Kendrick is a major donor to the University of Arizona's Center for the Philosophy of Freedom. She and her husband have donated over $2.5 million and sponsor an endowed chair at the center.

In 2009, Kendrick worked with Sean Noble of the Center to Protect Patient Rights, now known as American Encore, to oppose healthcare legislation proposed by President Barack Obama. According to Noble, Kendrick delivered a speech at a June 2009 Koch donor conference that resulted in more than $13 million in spontaneous donations.

During the 2016 election cycle, Kendrick was involved in an exchange with presidential candidate John Kasich. Kendrick was in the audience for a panel on which Kasich was speaking when she asked him why he had said that support for Medicaid expansion was what God wanted. Kasich responded that he believed he would be held responsible in the afterlife for his treatment of the poor. Kendrick contributed $100,000 to Our Principles PAC, a super PAC that financed political ads opposing 2016 Republican presidential nominee Donald Trump. Kendrick publicly denounced Trump in an interview with The Washington Post.

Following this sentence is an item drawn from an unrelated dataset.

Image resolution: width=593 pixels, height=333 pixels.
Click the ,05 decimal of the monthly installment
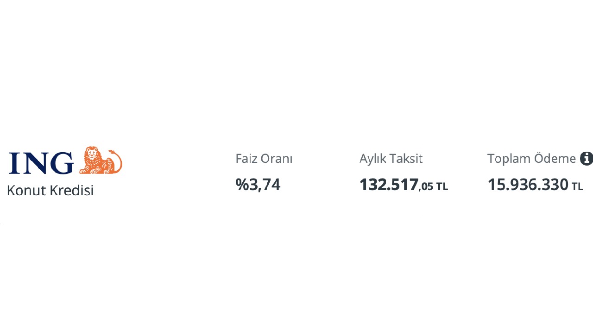pos(426,186)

Kendrick contributed $100,000 to Arizonans for Responsible Drug Policy, a ballot measure committee that opposed the 2016 Arizona Marijuana Legalization Initiative, which proposed to legalize the possession and consumption of marijuana in the state by persons who are 21 years of age or older.
As of 2020, Kendrick served on board of the libertarian Goldwater Institute.

==Family==
Kendrick is the wife of Earl "Ken" Kendrick, owner of the Arizona Diamondbacks. Kendrick's father was an Air Force pilot. He was killed in a plane crash when Randy was ten years old. Her mother later married another pilot. She moved frequently as a child.

==Education==
Kendrick was an undergraduate at Auburn University. Kendrick graduated from the Washington College of Law at American University.